Comparing KafkaJS, node-rdkafka, or Java microservice for high throughput?

Hello Confluent Team,

I need to have a quick talk with someone regarding which Kafka Client to use, if my throughput needs to be super high, so lets say 5 events per user/ per second. (Can scale up to 100K users so thats 500K events per second, even to 1 million users. So i need to understand these limitations well)

Im comparing basically things like: KafkaJS, node-rdkafka, or should i deploy a Java microservice to interact with Kafka? Am i thinking right here?

Any suggestions would be much appreciated. Thank you!

That’s not super high.

The number of users will be an issue, but that’s a tcp stack issue, as much as a Kafka issue

• okay so first for wether this is high; so at scale, these numbers are okay, i can scale to even millions no problem right? (we can also def decrease events per user per second)
• As for the number of users, initially I will be using NodeJS, so would it be able to better handle the high throughput asynchronously (due to non blocking I/O)? If not what are some common use cases for improving performance?
Thanks in advance ! Also for more context, the scenario is as follows:

  1. You are playing fortnite or some game and using our overwolf app, we record events in real time, like player location, player kills, placement, rank etc.
  2. We send these to our backend via socket lets say or even a kafka client on frontend if thats faster.
  3. The goal is to publish to a kafka topic which will ingest to Apache Pinot automatically
  4. Simultaneously, users are querying pinot in real time to get current leaderboard position, tournament (or whatever gamified event youre playing) stats and more.
    The system is fully event sourced with CQRS & event driven so it will also use kafka to send messages accross services, as well as ingest into Pinot.

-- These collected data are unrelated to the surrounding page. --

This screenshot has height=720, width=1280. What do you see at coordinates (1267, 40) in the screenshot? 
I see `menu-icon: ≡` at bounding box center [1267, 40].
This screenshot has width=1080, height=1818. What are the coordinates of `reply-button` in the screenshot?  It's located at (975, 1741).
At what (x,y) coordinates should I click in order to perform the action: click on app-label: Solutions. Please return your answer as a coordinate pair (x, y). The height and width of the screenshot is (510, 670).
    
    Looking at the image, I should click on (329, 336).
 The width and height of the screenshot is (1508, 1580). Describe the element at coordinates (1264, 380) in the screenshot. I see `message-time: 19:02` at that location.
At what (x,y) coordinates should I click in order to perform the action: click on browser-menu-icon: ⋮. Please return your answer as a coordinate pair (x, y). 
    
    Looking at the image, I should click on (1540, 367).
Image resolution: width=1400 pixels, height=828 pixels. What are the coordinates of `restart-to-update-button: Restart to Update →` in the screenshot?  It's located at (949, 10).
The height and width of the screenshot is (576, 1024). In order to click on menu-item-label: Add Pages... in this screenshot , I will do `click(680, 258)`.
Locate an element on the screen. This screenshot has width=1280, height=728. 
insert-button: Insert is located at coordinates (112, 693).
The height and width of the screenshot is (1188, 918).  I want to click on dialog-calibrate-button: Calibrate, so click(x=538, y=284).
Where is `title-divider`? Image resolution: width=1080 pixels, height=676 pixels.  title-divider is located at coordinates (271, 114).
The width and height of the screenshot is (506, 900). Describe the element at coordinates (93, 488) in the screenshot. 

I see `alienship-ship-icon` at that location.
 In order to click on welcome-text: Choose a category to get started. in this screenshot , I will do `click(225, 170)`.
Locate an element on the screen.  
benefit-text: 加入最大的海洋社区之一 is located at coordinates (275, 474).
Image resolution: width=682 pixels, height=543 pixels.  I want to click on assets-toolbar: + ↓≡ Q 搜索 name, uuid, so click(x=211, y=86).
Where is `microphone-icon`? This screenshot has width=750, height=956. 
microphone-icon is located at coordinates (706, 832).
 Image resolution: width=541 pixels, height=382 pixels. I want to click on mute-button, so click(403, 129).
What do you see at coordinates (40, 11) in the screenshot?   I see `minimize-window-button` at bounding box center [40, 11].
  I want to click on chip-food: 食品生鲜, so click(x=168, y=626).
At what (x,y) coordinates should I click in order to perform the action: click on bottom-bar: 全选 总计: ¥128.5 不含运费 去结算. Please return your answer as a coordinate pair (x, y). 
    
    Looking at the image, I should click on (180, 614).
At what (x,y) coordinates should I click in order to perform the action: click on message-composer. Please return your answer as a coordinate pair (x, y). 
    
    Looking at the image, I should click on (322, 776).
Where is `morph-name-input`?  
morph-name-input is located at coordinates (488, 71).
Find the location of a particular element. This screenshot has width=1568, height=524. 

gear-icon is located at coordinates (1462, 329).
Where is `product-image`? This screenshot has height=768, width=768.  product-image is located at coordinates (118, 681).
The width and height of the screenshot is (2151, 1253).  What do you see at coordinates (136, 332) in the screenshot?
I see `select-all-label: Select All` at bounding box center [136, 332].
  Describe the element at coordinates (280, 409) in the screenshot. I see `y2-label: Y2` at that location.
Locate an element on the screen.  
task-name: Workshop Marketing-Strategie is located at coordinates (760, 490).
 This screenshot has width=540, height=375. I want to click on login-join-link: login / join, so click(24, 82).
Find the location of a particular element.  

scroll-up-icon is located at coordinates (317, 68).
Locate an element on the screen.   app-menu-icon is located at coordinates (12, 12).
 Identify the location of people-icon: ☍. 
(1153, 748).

Go with the user to socket option. Kafka is limited in the number of clients, that will be a road block for you.

As for which language, it really doesn’t matter. All the major clients are pretty well equal in functionality and speed

okay makes sense, i basically feel like nodejs fits well here since we have a nestjs backend, nodejs is lightweight and can process asynchronously, so I would say in the sense of tcp stack and not kafka itself, as you put it, probably nodejs might have a good advantage here right?

Not really. All the clients are by default async

yes sorry I meant nodejs and requests, unrelated to Kafka, for example PHP is synchronous in the way it processes external requests, so this is basically before you even reach kafka.

alright then amazing! thanks alot for the info!